- [Problem to work on]: Quote the records from the line containing "904x642 pixels." through the end of the records, including both ends. Leave the pictures out of your answer.

Records for locating displayed items:
——————————
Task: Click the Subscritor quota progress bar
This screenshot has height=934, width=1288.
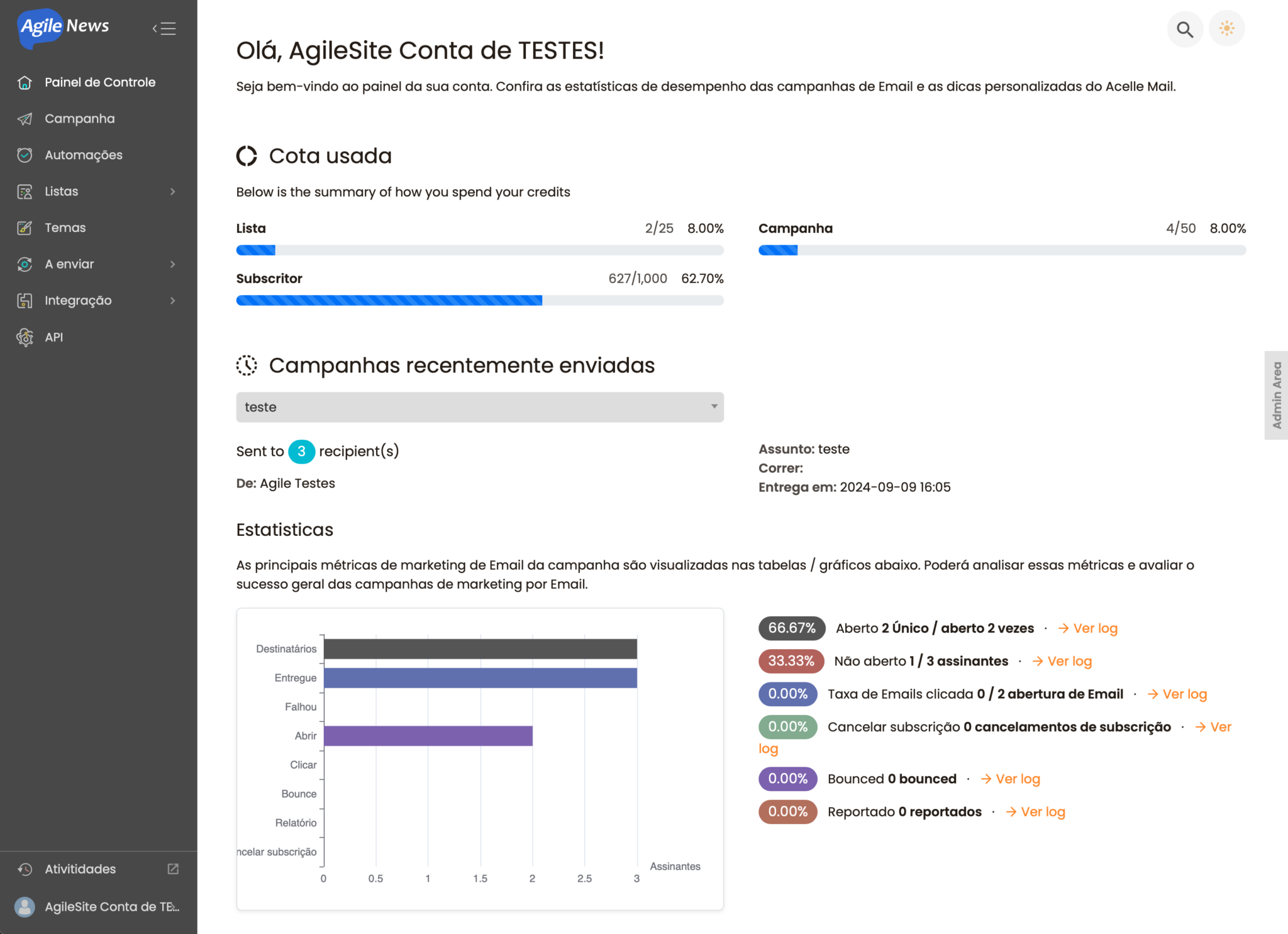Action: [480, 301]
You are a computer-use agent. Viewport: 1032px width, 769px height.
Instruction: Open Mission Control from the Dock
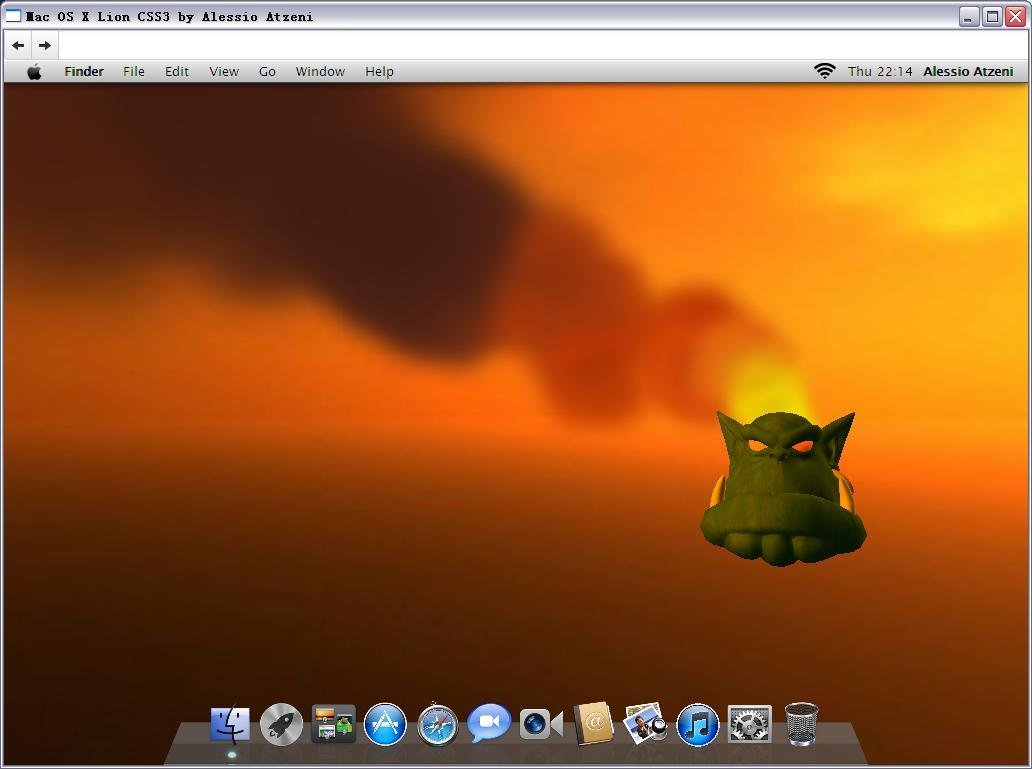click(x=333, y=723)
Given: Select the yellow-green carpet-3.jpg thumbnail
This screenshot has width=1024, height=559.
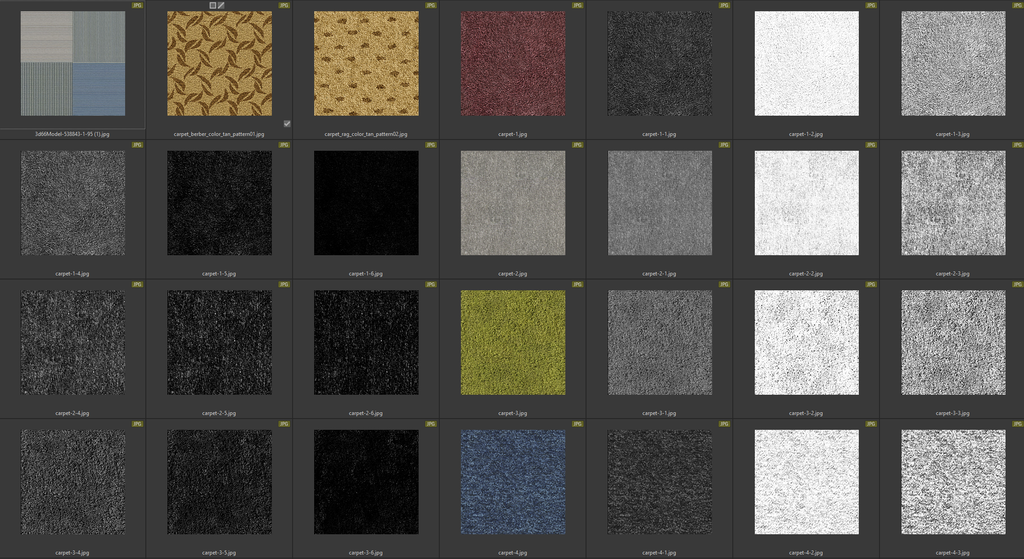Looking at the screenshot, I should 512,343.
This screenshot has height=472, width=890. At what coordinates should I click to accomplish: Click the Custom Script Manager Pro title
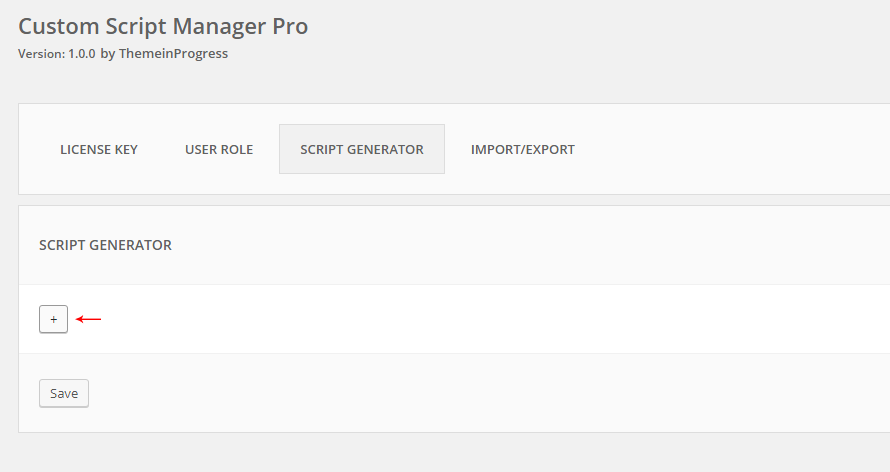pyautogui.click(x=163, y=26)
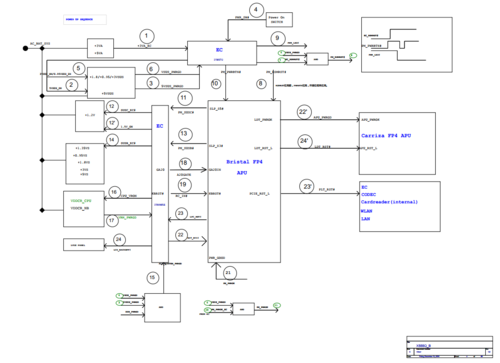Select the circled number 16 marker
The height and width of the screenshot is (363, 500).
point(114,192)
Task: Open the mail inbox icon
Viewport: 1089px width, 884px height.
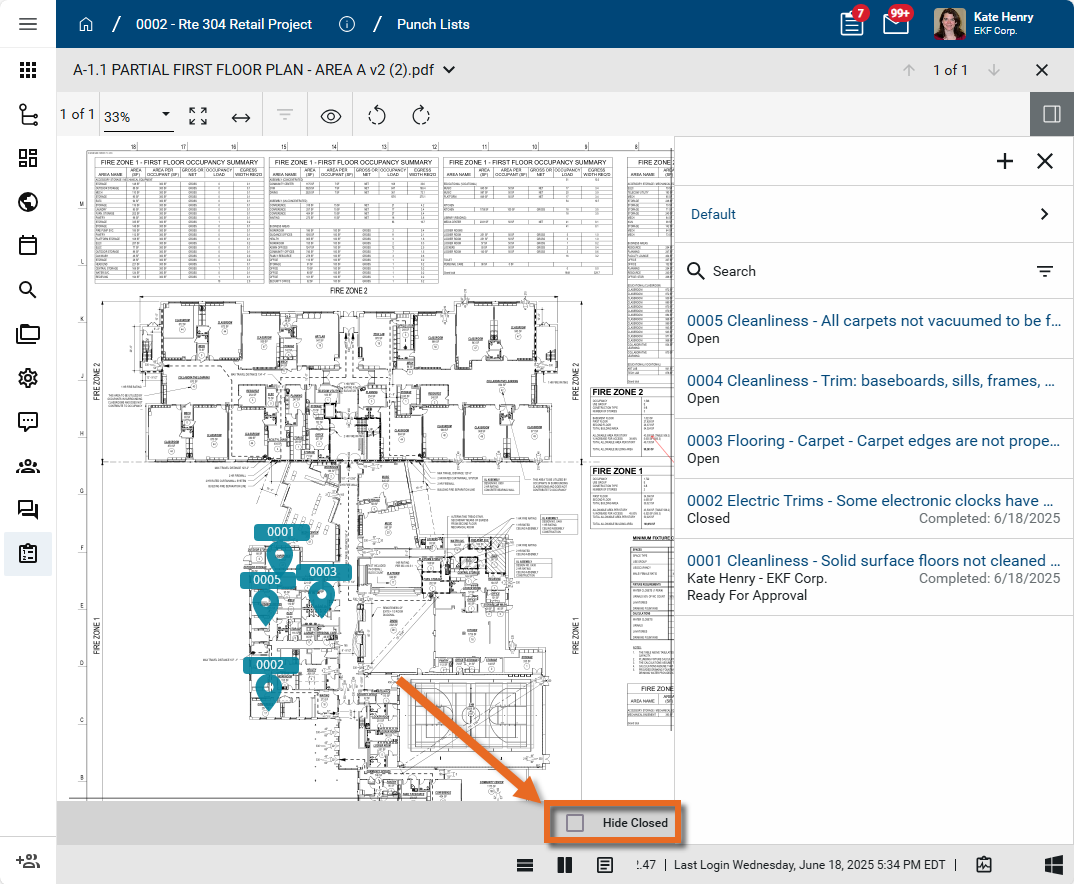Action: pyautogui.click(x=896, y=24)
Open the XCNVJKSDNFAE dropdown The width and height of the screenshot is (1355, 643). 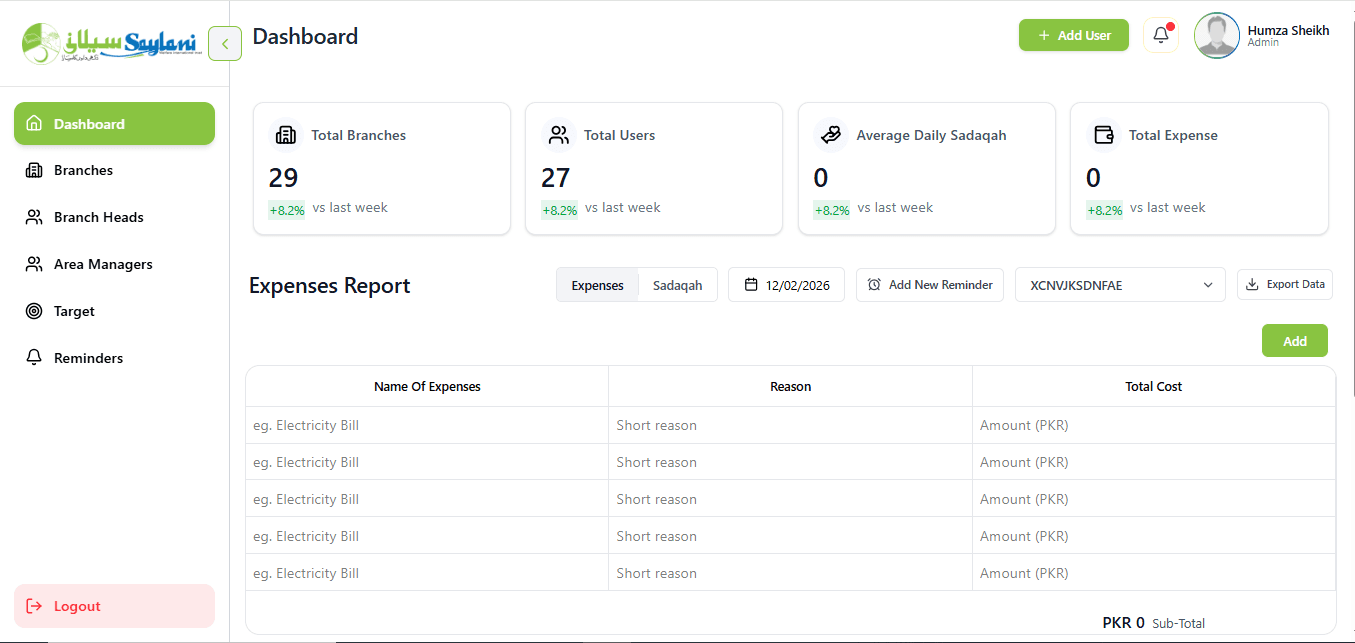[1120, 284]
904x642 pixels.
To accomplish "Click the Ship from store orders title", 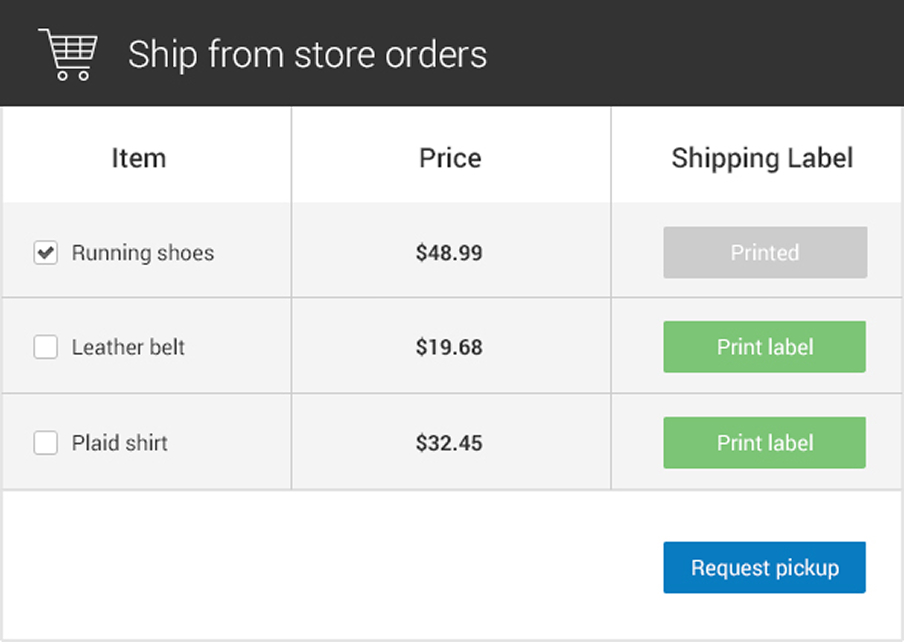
——————————
- [Result of the task]:
904x642 pixels.
To accomplish "Click the Ship from store orders title", 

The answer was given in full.